Come quando, sempre in sala stampa, qualcuno, magari cercando la solita polemica, gli ha chiesto con chi vorrebbe fare lo stesso viaggio di Tre uomini e una gamba e lui, senza fare una piega, dice che no, non lo farebbe con i due che ha vicini: Marc e Alex Marquez. “Non certo perché ho qualcosa contro di loro, anzi – precisa – ma perché sceglierei comunque qualcuno che frequento di più, magari due dell’Academy”. Ecco: quella radice della genuinità che rende grandi senza appesantire è diventata, in questo fine settimana, il fiore meraviglioso e acclamato di una Misano che sembra essere tornata quella di una volta, quando tutto era giallo ovunque. “Io non voglio esagerare o compiacermi – ha detto – ma mi sono sentito un po’ l’eroe di casa in questo week end che considero il più bello di tutta la mia carriera anche se oggi non ho vinto. E’ stata una novità per me e mi ha fatto veramente effetto. Un bellissimo effetto, anche se non è stato facile da gestire”. Non si tratta di autocompiacersi, ma quasi più di saper ammettere con semplicità assoluta pure l’umana debolezza di uno che si ritrova re, o rockstar, ma non cerca corona e neanche applausi. Ma anzi semina chiarezza, ascolta e restituisce dignità di chi non ha bisogno di rumore, ma gli riesce naturale di farne e provocarne. Solo che è rumore che non da fastidio mai, per il garbo che ha. O perché, al limite, fa pure un po’ ridere per quanto è spiazzante: “Non sono ancora al livello di Marc Marquez o di Pecco Bagnaia come tifosi, ma quelli che ho mi danno lo stesso un gran gusto”.
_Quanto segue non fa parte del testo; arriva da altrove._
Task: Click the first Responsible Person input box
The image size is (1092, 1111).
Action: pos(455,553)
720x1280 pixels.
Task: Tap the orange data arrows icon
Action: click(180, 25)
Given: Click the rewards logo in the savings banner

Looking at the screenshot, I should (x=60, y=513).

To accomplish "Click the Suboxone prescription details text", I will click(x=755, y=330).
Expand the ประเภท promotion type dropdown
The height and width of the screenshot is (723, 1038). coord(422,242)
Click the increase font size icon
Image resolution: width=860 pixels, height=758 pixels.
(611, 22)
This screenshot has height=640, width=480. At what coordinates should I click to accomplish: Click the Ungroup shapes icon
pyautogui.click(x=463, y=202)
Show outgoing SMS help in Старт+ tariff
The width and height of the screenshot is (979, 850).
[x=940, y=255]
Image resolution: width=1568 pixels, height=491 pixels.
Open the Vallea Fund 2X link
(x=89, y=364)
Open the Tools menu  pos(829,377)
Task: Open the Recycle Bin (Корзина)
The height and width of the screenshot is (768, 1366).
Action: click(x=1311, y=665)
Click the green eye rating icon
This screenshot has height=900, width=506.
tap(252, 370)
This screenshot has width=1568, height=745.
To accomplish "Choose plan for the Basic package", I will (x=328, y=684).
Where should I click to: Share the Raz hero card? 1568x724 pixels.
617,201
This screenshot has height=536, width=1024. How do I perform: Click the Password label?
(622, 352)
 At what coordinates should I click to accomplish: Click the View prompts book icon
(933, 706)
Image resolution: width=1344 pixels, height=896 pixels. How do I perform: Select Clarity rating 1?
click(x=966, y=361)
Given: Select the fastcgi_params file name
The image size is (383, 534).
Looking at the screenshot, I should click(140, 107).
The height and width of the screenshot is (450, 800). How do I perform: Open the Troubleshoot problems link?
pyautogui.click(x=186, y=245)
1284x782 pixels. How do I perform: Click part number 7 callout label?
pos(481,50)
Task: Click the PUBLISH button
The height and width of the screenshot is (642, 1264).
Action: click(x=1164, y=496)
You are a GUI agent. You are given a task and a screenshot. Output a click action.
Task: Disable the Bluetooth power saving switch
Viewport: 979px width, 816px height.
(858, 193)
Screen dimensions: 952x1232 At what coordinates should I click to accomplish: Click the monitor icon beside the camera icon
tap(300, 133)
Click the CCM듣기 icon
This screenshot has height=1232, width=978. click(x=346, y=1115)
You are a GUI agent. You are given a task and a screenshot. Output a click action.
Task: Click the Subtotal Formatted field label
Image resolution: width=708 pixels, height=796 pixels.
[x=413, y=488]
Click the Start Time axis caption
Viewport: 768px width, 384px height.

“Qui – ha poi raccontato ai giornalisti italiani dopo conferenza stampa – ho cercato di autoconvincermi che fossi da un’altra parte perché quando corri a casa tua ci vuole che fingi che si tratti di una gara come le altre, magari devi provare a essere anche un po’ testa di ca*zo”. Emozioni e sentimenti messi ovunque, pure con quel linguaggio lì dove la parolaccia scappa sempre. “È difficile spiegare cosa si prova – aggiunge - Dire che è una figata sarebbe riduttivo. Mi sono emozionato e non è facile che io lo faccia vedere. Tendo a nascondere certe emozioni, soprattutto nei momenti di fragilità, ma vedere tutta quella gente che urlava il mio nome, le bandiere, le maglie... è stato impagabile. Una delle emozioni più belle di sempre”. L’emozione che viene prima dell’analisi della performance. Della celebrazione del risultato. In pista, la lotta con le Ducati è stata tosta. “Nel T3 ero abbastanza veloce – dice ancora - anche se la moto si muoveva parecchio. Nei primi due settori invece loro erano un po’ più a posto. Mi sembra che con il calo della gomma riescano a gestire meglio. Però non c’è male. Se sono riuscito a battagliare con loro, vuol dire che il lavoro è stato buono. Ora sono a otto punti dal terzo posto nel mondiale, ma non ci penso, onestamente. Anche se ho visto il foglio che mi hanno passato... (ride, ndr). Mancano sei gare e può succedere di tutto. Bisogna pensare solo a noi stessi e lavorare. È un bel momento, ma basta poco per cadere giù”.
Profilo basso e il solito verbo che suona male per tutti, ma porta ovunque chiunque: lavorare. “Non dobbiamo mollare – dice ancora - Non servono paragoni o confronti, dobbiamo sbattercene e lavorare su di noi. Non basterà mai. Stiamo crescendo. È vero anche che però in gara, rispetto alle prove, soffriamo leggermente di più e questo ci deve servire per lavorare e migliorarci, non basta mai purtroppo. Ma sono contento, è stata una gara fantastica: ho fatto 27 giri al limite, rischiando anche di cadere, ma mi sono sentito bene con la moto e mi sono pure divertito”. Poi s’è emozionato. Poi ci ha emozionati. Mentre in quel box tutto nero l’hanno aspettato per ricominciare a emozionarsi e emozionare ancora, dopo la doverosa festa.